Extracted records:

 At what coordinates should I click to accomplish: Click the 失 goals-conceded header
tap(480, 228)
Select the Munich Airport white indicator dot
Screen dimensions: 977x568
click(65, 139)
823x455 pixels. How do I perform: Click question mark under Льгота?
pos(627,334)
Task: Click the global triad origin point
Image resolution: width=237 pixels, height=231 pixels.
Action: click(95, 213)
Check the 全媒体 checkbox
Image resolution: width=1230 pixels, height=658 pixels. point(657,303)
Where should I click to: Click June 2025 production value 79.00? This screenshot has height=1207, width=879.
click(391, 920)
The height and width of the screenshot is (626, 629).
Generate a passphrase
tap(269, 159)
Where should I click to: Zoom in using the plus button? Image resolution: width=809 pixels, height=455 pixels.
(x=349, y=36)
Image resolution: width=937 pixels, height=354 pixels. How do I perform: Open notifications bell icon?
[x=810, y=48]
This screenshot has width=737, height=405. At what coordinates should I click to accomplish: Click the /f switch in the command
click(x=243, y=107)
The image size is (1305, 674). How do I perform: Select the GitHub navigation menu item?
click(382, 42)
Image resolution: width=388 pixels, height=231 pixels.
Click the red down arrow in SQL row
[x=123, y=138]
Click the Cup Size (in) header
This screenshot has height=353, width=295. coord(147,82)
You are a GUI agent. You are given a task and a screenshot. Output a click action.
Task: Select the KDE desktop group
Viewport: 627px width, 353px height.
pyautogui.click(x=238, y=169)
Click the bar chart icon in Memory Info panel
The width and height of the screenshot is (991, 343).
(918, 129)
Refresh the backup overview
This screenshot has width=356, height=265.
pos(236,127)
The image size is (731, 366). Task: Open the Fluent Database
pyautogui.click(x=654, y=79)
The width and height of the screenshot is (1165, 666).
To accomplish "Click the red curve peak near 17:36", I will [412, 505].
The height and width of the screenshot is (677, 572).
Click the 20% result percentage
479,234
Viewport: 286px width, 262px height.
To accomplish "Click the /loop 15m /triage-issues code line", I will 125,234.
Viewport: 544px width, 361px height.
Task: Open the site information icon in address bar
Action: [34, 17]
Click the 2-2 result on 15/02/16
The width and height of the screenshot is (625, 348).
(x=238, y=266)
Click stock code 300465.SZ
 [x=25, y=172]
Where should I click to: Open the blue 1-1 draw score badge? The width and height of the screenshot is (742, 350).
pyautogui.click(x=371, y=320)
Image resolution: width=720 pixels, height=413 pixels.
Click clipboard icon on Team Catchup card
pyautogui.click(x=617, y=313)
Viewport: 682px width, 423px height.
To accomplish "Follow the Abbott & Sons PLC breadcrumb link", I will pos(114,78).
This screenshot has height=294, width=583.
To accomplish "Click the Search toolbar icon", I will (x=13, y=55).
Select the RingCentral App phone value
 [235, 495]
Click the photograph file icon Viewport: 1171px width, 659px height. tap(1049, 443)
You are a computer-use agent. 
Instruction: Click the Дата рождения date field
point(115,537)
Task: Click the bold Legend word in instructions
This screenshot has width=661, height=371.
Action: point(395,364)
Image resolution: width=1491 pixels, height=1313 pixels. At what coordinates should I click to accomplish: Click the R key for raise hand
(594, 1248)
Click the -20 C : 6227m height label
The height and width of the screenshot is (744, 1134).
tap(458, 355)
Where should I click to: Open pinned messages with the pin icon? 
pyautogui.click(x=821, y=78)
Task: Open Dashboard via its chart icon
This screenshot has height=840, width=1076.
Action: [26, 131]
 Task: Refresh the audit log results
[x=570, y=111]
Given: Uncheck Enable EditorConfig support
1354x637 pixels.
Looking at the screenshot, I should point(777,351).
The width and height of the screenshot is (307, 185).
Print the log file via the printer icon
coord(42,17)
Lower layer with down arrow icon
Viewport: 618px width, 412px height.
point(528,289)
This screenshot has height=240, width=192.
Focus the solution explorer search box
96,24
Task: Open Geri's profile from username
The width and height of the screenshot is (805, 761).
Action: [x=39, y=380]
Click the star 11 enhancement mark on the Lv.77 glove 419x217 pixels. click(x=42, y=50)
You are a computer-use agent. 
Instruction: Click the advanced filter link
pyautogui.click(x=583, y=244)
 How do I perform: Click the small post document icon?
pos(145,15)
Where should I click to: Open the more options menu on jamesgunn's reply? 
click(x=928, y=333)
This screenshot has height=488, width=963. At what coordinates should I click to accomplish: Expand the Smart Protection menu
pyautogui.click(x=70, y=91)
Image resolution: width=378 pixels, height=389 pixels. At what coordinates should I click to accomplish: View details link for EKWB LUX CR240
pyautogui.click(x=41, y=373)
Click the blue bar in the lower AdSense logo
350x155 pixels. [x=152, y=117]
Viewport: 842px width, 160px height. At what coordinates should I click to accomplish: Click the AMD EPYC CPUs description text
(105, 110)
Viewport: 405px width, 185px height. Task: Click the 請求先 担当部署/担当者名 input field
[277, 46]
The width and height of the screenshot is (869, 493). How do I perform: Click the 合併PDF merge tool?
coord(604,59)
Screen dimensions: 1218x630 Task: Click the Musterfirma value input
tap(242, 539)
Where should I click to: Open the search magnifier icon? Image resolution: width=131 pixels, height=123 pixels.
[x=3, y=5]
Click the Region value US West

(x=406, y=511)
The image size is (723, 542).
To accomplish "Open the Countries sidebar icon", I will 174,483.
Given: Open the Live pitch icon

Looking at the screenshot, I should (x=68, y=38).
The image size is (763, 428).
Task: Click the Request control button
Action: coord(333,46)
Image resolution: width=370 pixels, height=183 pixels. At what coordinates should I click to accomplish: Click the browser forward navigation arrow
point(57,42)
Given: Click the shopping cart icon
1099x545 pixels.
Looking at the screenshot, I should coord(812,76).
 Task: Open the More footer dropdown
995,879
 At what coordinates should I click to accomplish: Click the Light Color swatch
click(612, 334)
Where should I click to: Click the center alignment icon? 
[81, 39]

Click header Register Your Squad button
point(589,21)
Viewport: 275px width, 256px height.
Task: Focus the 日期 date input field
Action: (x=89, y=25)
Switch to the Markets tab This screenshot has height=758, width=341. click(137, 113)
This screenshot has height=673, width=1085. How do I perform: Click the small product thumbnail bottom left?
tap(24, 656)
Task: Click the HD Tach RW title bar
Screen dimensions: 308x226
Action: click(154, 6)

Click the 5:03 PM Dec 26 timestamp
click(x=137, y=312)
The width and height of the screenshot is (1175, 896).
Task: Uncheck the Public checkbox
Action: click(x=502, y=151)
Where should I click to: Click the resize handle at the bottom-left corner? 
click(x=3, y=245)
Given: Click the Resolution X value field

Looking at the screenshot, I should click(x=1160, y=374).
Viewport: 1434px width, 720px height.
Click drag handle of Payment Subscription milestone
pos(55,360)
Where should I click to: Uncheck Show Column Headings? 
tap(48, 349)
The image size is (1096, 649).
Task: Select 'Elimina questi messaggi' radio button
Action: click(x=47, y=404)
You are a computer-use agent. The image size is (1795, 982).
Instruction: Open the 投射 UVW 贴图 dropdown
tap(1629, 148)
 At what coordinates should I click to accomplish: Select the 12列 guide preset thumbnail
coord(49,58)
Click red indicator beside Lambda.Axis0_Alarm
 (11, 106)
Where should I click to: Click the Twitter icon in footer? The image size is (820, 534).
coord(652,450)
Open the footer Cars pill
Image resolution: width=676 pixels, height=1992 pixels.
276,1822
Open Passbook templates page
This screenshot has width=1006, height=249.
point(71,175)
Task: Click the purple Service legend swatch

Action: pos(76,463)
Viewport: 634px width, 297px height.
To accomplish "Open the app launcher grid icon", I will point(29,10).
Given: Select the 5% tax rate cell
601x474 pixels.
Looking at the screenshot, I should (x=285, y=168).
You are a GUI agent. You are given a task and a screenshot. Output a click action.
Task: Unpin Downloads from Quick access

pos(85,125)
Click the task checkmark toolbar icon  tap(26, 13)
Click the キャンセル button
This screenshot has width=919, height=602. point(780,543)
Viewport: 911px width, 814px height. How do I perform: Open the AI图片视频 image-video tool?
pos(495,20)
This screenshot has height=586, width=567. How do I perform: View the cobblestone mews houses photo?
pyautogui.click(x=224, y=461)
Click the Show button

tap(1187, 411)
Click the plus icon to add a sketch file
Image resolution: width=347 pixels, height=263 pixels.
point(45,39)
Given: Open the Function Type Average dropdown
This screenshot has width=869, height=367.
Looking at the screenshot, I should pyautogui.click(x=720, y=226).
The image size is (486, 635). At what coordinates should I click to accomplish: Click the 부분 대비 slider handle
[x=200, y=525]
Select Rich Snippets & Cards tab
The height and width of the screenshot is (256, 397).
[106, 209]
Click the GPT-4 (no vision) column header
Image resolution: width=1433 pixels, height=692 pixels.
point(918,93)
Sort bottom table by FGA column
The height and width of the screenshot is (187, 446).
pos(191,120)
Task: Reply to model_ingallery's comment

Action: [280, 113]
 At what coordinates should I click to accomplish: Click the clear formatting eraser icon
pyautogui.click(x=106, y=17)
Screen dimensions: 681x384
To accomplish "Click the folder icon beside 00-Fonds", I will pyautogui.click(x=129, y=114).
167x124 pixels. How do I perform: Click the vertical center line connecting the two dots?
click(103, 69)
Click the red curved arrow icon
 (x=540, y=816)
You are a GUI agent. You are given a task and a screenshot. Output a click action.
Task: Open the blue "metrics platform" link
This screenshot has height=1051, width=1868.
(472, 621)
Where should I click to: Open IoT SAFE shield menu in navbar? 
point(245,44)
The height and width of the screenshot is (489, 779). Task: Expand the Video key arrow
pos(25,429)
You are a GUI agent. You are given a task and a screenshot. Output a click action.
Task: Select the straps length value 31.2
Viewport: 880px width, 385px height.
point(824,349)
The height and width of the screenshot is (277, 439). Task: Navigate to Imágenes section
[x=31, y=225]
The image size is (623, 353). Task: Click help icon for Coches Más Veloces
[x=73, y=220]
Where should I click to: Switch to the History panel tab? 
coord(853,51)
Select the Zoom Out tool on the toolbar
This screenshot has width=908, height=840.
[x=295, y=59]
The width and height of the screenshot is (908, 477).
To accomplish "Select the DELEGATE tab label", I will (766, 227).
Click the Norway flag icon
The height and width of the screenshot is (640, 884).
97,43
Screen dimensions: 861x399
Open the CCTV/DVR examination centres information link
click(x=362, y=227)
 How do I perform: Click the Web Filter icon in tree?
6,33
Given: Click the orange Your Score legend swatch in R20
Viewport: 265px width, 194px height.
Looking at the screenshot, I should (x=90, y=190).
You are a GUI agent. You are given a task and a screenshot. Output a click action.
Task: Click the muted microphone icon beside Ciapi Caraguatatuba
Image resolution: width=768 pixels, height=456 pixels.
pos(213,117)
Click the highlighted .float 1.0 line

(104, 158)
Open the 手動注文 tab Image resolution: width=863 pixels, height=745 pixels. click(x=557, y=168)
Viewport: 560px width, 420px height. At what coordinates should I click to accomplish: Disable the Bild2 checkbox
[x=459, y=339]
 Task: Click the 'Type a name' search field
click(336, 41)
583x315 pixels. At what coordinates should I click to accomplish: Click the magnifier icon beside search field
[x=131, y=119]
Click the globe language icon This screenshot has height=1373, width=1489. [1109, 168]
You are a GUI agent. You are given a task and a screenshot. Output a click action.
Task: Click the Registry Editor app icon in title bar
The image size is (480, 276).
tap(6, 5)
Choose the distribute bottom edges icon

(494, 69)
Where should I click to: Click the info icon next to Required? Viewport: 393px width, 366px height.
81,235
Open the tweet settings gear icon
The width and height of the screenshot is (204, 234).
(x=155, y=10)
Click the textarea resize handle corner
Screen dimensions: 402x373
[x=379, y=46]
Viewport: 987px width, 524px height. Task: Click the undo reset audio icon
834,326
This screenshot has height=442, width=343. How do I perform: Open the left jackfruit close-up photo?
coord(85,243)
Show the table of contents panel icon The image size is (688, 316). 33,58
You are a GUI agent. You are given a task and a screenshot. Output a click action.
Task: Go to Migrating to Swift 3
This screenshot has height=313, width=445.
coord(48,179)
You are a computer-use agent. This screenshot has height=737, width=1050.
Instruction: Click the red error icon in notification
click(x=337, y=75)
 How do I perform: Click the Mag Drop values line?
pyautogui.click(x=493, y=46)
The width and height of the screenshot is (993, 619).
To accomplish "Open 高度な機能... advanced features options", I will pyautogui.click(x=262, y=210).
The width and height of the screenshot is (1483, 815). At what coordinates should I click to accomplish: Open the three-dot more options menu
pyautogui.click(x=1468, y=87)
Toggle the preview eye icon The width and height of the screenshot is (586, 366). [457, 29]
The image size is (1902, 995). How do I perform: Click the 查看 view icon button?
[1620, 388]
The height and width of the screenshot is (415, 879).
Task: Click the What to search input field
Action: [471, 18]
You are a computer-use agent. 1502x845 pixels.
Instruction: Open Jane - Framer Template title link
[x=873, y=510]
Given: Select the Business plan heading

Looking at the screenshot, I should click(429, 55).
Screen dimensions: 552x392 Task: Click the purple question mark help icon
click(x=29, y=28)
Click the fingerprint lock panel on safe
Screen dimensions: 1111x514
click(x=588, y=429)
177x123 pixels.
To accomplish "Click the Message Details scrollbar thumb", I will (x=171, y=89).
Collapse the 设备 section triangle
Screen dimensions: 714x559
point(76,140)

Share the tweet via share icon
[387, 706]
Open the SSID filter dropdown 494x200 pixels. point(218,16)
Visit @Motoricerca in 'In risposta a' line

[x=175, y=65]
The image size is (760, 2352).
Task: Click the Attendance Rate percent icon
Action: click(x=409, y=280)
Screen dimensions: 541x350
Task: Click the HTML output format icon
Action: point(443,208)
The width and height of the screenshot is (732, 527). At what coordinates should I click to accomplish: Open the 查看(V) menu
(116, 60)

### Exercise
Look back at the data above. Transcribe exactly the lines starting at the line that contains "Click the textarea resize handle corner" and ending at the line that contains "177x123 pixels.".

### Exercise output
Click the textarea resize handle corner
Screen dimensions: 402x373
[x=379, y=46]
Viewport: 987px width, 524px height. Task: Click the undo reset audio icon
834,326
This screenshot has height=442, width=343. How do I perform: Open the left jackfruit close-up photo?
coord(85,243)
Show the table of contents panel icon The image size is (688, 316). 33,58
You are a GUI agent. You are given a task and a screenshot. Output a click action.
Task: Go to Migrating to Swift 3
This screenshot has height=313, width=445.
coord(48,179)
You are a computer-use agent. This screenshot has height=737, width=1050.
Instruction: Click the red error icon in notification
click(x=337, y=75)
 How do I perform: Click the Mag Drop values line?
pyautogui.click(x=493, y=46)
The width and height of the screenshot is (993, 619).
To accomplish "Open 高度な機能... advanced features options", I will pyautogui.click(x=262, y=210).
The width and height of the screenshot is (1483, 815). At what coordinates should I click to accomplish: Open the three-dot more options menu
pyautogui.click(x=1468, y=87)
Toggle the preview eye icon The width and height of the screenshot is (586, 366). [457, 29]
The image size is (1902, 995). How do I perform: Click the 查看 view icon button?
[1620, 388]
The height and width of the screenshot is (415, 879).
Task: Click the What to search input field
Action: [471, 18]
You are a computer-use agent. 1502x845 pixels.
Instruction: Open Jane - Framer Template title link
[x=873, y=510]
Given: Select the Business plan heading

Looking at the screenshot, I should click(429, 55).
Screen dimensions: 552x392 Task: Click the purple question mark help icon
click(x=29, y=28)
Click the fingerprint lock panel on safe
Screen dimensions: 1111x514
click(x=588, y=429)
177x123 pixels.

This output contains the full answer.